Randomize, Identify, or Dream

Wednesday, June 3, 2026 · Learning

Jun 03, 2026

A robot policy trained inside a simulator on a Unitree G1 humanoid does not know that the bushing on the real robot’s left ankle has lost two-tenths of a millimeter to wear after twelve hundred hours of operation. The classical answer is to randomize: train under a simulator that wobbles its own physics enough that the worn-bushing condition is one sample inside the training distribution. The policy never learns to depend on any particular value of friction or mass, so when reality hands it a slightly off value, it treats the difference as another draw from the training set. This is the trick that has carried robot learning since 2017, and in 2026 it is in the middle of a three-layer upgrade. Last issue showed that policies have a data-scaling law to lean on. The question today is where the rest of the gap gets closed.

Three mechanisms are converging in the production stack. Randomize the broad envelope. Identify the actual parameters from a short window of real-robot data. And, for the part of the gap physics engines get visibly wrong, drop the physics engine and let a neural simulator hallucinate the next frame from 44,000 hours of human video.

How it actually works

Domain randomization is the lazy theorem. You list the parts of your simulator you do not trust, friction at every joint, the exact mass of every link, motor torque constants, sensor noise floors, lighting, camera angles, and sample them from a wide enough distribution that reality lands inside the spread. The policy learns the behavior that survives this variation. On a real robot, the real parameter vector is just one more draw from the training distribution. The argument is not that the policy figures out the parameters, only that it never relied on them. NVIDIA’s Isaac Lab 2.3, released in November 2025, packages this as a configuration object you attach to any training environment. You can spin up thousands of parallel simulated robots on a single GPU, each one with a slightly different friction profile, payload mass, motor gain, and camera setup.

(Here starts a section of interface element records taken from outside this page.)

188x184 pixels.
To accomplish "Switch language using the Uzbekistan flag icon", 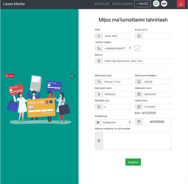I will pyautogui.click(x=156, y=4).

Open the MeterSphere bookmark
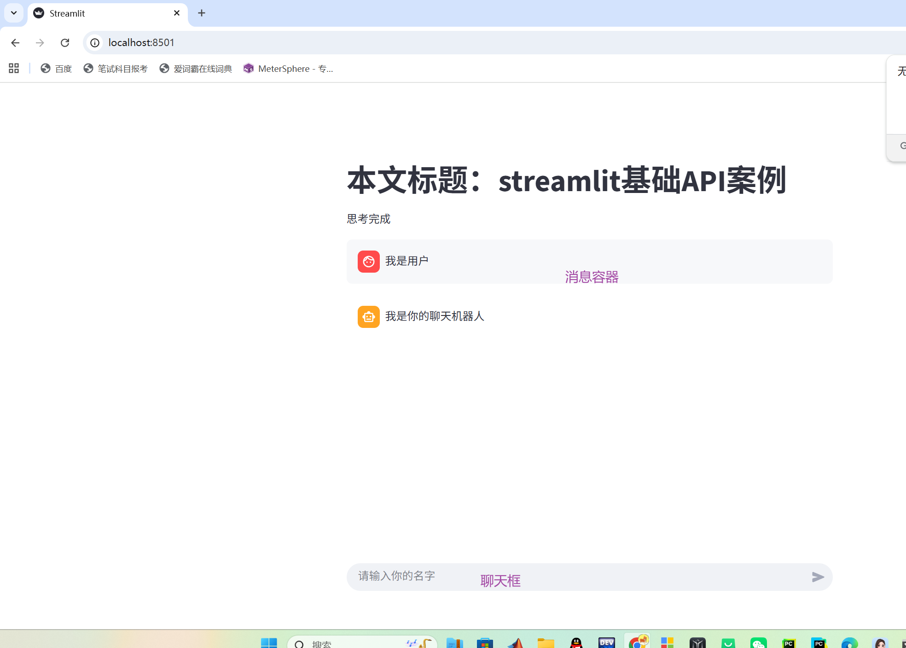tap(288, 69)
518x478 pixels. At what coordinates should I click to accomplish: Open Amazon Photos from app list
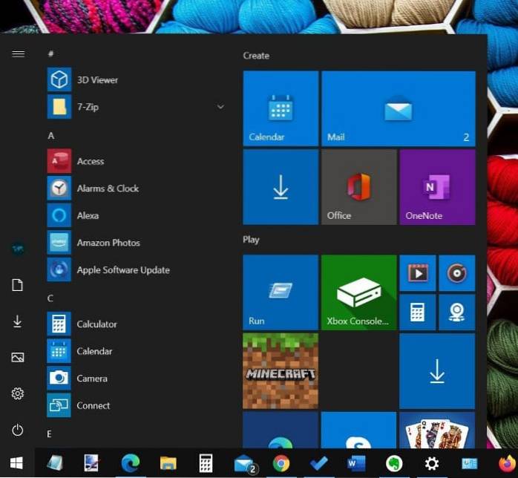click(x=108, y=243)
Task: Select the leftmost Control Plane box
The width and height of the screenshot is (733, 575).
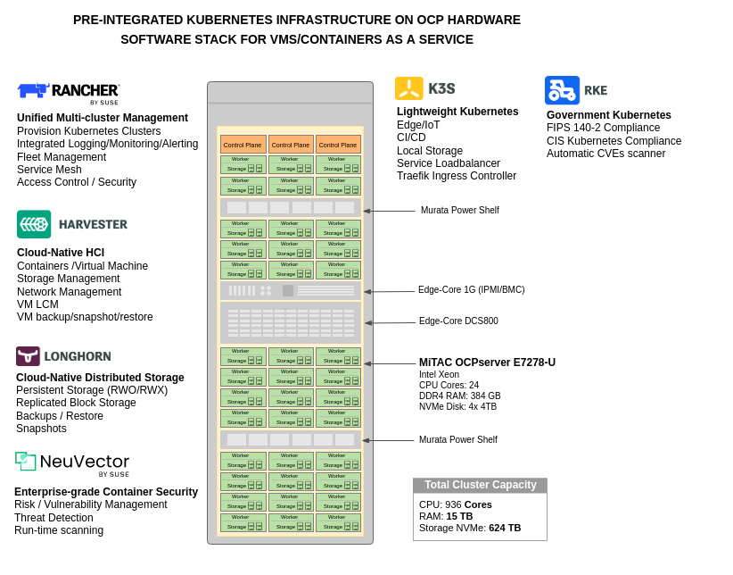Action: pos(243,145)
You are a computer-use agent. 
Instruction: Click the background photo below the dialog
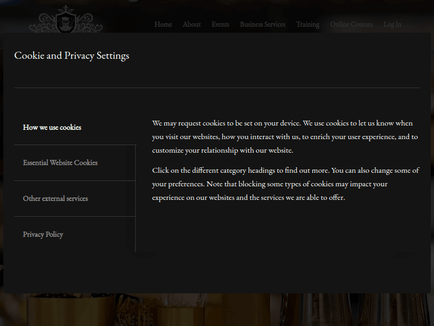pyautogui.click(x=217, y=310)
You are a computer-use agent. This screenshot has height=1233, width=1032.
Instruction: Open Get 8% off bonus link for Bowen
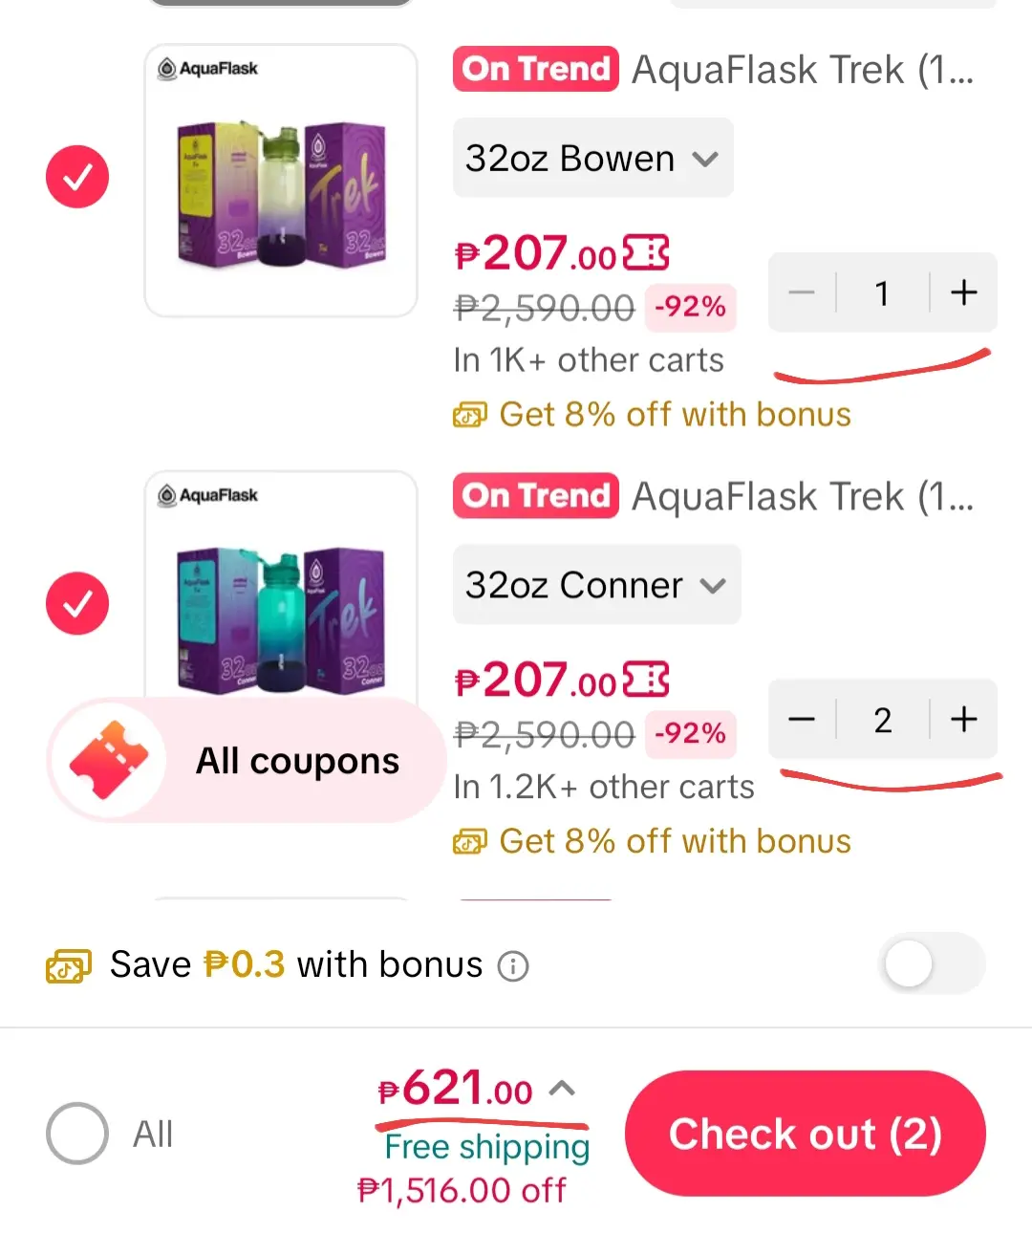pos(652,415)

Randomization is a blunt instrument. Every dimension of variation the policy has to absorb is paid for in peak performance, the way an athlete who trains in mountains, oceans, and deserts is worse on any one terrain than a local specialist. So in 2026 the second layer is system identification, the targeted fix. Run the candidate policy on the real robot for a few minutes, collect (state, action, next-state) samples, and tune the simulator’s parameters so its predictions match reality. SPI-Active, a 2025 paper from Carnegie Mellon and NVIDIA, treats this as an active exploration problem. The robot deliberately probes the corners of state space where simulator predictions diverge most from reality. The reported gain is 42 to 63 percent lower locomotion error than passive identification, validated on the Unitree Go2 and G1.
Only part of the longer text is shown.